Premenstrual Syndrome: 7 Signs And Symptoms Of PMS
Premenstrual Syndrome or PMS refers to a group of emotional, physical, psychological symptoms experienced by a woman after ovulation. This typically comes to end with menstruation. 90% of all women women report experiencing these symptoms at least once during their reproductive years. These symptoms last for as long as 11 days before menstruation and go away as soon as periods begin. PMS symptoms are normal and nothing to worry about. Only when these symptoms start affecting some aspect of your life should you worry about them.
PMS symptoms take place in a predictable pattern. They vary from person to person. You can experience physical and psychological changes and the intensity of these changes are likely to be mild or extreme.
We have compiled a list of the 7 most common symptoms of PMS. Take a look.
One of the most important symptoms of PMS is breast pain. You are likely to experience swelling and tenderness which is likely to be anything, from mild to severe and can worsen right before your period. The symptoms are likely to be worse in women of the childbearing ages.

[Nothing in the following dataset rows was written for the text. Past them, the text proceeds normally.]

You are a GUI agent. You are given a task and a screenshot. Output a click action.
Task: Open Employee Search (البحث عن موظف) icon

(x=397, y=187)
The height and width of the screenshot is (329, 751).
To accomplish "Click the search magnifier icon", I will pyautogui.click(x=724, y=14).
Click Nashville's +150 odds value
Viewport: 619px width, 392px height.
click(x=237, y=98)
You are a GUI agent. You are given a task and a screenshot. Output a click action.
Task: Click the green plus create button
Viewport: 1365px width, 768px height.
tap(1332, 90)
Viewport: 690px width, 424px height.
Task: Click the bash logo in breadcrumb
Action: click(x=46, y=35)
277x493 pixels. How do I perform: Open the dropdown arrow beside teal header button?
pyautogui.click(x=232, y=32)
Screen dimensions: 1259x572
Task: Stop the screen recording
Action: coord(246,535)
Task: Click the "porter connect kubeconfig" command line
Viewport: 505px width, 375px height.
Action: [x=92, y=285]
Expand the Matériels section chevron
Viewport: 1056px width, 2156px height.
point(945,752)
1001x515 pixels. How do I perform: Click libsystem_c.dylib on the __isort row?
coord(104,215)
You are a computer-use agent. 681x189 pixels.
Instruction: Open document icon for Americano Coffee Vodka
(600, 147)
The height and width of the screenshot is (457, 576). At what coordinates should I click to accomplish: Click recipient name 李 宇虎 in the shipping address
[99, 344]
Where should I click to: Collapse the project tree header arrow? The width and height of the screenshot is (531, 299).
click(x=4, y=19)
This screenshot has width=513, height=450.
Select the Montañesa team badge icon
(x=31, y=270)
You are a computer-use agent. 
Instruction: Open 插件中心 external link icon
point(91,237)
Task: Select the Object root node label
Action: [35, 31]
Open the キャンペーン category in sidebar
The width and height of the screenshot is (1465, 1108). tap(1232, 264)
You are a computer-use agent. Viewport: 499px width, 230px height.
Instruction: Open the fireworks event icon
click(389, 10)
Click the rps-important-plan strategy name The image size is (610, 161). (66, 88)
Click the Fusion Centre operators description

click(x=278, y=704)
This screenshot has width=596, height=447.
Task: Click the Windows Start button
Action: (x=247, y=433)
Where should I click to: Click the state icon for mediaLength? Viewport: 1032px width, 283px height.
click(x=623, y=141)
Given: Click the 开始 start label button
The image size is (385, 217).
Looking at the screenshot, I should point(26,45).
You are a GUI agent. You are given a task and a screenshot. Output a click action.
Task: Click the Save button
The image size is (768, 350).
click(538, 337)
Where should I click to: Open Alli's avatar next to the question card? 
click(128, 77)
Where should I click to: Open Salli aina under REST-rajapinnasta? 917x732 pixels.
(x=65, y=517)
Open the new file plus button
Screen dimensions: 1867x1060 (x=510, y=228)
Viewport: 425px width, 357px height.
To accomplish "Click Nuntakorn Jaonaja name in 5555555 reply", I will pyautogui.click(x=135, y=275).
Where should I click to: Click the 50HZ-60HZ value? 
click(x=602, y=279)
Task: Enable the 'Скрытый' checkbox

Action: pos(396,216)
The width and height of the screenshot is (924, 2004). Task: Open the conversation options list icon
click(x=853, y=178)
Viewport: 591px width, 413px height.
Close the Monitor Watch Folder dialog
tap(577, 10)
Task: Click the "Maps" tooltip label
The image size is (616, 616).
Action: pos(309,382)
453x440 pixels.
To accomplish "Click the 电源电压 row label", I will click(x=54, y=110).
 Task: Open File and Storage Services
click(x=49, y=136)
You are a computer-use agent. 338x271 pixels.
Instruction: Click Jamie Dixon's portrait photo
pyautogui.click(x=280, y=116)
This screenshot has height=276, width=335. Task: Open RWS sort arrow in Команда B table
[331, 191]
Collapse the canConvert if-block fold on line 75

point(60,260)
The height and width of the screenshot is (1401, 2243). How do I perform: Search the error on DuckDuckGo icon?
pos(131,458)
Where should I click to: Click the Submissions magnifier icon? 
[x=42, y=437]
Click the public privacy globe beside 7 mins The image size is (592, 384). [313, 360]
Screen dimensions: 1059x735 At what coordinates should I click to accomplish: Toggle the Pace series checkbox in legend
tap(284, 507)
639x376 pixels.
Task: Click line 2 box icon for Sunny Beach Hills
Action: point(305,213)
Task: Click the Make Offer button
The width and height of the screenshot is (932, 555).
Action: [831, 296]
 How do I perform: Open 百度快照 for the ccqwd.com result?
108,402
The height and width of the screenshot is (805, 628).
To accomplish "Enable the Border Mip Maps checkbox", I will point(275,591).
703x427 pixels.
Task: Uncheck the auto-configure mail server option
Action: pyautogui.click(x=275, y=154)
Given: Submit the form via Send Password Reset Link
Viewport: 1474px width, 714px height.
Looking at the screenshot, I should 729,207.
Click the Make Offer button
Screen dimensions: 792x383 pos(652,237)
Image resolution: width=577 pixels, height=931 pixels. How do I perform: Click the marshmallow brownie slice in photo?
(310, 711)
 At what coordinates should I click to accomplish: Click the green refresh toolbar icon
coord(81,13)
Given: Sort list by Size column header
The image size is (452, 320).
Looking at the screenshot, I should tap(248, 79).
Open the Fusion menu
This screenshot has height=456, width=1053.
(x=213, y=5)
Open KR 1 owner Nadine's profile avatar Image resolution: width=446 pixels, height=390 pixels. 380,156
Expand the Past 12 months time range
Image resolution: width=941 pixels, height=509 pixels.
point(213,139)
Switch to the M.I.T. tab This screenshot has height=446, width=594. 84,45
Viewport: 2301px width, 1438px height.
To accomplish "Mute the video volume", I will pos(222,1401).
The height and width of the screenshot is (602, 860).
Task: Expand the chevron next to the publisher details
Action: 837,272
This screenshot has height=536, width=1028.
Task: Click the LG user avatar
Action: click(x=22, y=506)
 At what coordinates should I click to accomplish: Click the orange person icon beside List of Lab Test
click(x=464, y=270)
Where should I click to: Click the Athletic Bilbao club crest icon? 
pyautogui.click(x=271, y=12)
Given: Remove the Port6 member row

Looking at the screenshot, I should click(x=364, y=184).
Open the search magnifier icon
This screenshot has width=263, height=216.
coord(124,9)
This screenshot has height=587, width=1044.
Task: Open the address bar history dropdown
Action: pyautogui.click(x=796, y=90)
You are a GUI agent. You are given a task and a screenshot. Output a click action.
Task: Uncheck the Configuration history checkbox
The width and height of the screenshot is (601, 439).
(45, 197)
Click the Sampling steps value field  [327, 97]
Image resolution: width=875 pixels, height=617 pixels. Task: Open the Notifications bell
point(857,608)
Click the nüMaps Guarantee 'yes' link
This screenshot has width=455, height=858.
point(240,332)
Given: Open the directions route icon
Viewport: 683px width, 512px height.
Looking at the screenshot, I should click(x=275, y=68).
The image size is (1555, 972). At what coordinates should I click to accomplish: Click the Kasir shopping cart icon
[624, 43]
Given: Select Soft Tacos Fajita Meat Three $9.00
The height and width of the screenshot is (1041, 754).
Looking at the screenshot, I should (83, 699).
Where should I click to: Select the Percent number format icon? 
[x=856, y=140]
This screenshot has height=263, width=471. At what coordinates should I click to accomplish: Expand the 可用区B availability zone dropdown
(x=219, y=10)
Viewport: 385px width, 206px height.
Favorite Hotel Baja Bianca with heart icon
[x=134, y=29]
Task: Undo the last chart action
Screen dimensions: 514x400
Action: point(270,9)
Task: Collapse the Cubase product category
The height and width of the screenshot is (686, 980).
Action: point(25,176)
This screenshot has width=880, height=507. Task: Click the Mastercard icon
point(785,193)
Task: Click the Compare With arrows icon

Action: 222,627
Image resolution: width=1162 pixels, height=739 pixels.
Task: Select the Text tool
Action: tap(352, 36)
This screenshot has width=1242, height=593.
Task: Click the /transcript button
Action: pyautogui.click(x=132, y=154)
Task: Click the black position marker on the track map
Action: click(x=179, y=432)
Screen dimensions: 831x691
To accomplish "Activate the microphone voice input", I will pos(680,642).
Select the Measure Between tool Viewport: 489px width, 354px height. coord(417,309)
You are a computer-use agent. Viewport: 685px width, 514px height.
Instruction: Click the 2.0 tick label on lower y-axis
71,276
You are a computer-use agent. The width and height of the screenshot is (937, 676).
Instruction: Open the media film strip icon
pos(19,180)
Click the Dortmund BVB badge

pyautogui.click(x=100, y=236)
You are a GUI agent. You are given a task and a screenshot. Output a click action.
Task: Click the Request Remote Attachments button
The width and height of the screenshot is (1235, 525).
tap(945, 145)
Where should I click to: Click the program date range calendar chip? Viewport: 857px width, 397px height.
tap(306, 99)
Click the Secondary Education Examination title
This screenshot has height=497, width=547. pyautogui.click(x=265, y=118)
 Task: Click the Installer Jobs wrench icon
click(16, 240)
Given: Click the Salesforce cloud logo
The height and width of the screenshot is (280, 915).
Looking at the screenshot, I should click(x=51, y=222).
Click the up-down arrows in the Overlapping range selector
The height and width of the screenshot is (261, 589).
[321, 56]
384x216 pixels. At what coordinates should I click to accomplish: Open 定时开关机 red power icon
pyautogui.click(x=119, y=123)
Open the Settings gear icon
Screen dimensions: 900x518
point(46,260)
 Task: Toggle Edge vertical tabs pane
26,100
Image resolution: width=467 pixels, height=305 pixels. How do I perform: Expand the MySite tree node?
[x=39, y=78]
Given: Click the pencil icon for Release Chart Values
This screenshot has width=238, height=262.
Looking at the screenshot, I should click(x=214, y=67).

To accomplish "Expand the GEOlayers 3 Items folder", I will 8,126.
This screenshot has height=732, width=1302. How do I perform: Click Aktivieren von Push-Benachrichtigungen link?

You are likely to experience fullness in the breast tissue, accompanied by a heavy and dull pain.
Mood swings are experienced by almost all women when they are PMSing. You may feel happy at one moment and start crying at the other. Anxiety and crying spells are common in PMS moodiness.
Physical exhaustion, tiredness, fatigue and problem in sleeping are likely to happen when you are PMSing. To rectify this, you can do some exercises. It will improve the symptoms for you. Avoid taking medication during this time.
When your time of the month is around the corner your eating habits are likely to change. PMS symptoms can give your some sweet and salty cravings. You may wish to fill up on sweets, chocolates, cakes, ice creams and some salty foods as well. Conversely, you may even experience a loss of appetite due to abdominal disturbances.
Cramping takes place when you are menstruating and before that as well. If you have PMS, you are likely to experience dysmenorrhea. In this condition, cramps may take place two days before the period and can reduce during your period, when the blood flow reduces.
If you are dealing with PMS, you are likely to feel bloated for the initial few days. This can kill your appetite for some time. The bloating may come back to normal when your period comes to an end.
Nausea is a slightly uncommon symptom. Even if your period is delayed by a couple of days, you must not expect digestive distress. However, in some cases, you are likely to deal with nausea along with other PMS symptoms.